CPU-Only Mode Environment Variables

Variable

Default

Description

OPENHCS_CPU_ONLY

0

Enable CPU-only mode (1) or full GPU mode (0)

## Troubleshooting

### Common Issues

Missing Functions: If functions are missing in CPU-only mode, they may be GPU-only implementations. Check the function’s memory type:

# Check function memory type
print(f"Memory type: {func.input_memory_type}")

# Find CPU alternatives
from openhcs.processing.func_registry import get_functions_by_memory_type
cpu_functions = get_functions_by_memory_type("numpy")

Performance Differences: CPU implementations may be significantly slower than GPU versions. Consider:

  • Using smaller test datasets in CPU-only mode

  • Implementing CPU-specific optimizations for critical paths

  • Profiling to identify bottlenecks

### Validation

Verify CPU-only mode is working:

import os
from openhcs.processing.func_registry import FUNC_REGISTRY

# Check if CPU-only mode is enabled
cpu_only = os.getenv('OPENHCS_CPU_ONLY', '0') == '1'
print(f"CPU-only mode: {cpu_only}")

# Check available registries
print(f"Available registries: {list(FUNC_REGISTRY.keys())}")

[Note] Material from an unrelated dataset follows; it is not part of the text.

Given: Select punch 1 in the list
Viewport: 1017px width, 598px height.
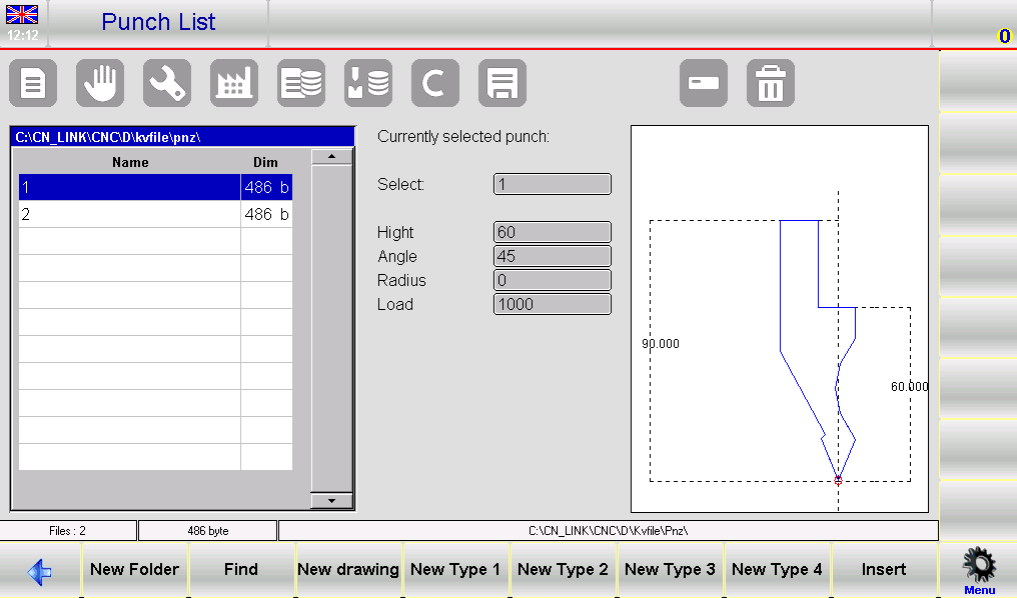Looking at the screenshot, I should (x=130, y=187).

# In CPU-only mode, should only see numpy-based registries
if cpu_only:
    assert 'pyclesperanto' not in FUNC_REGISTRY
    assert 'cupy' not in FUNC_REGISTRY

## Best Practices

### Development - Test both modes: Ensure pipelines work in both CPU-only and GPU modes - Use environment files: Manage environment variables consistently - Document requirements: Specify when GPU acceleration is required

### Deployment - Environment detection: Automatically enable CPU-only mode when GPUs unavailable - Graceful degradation: Provide CPU fallbacks for GPU-intensive operations - Performance monitoring: Track execution times in different modes

CPU-only mode provides essential flexibility for OpenHCS deployment across diverse environments while maintaining full pipeline compatibility and functionality.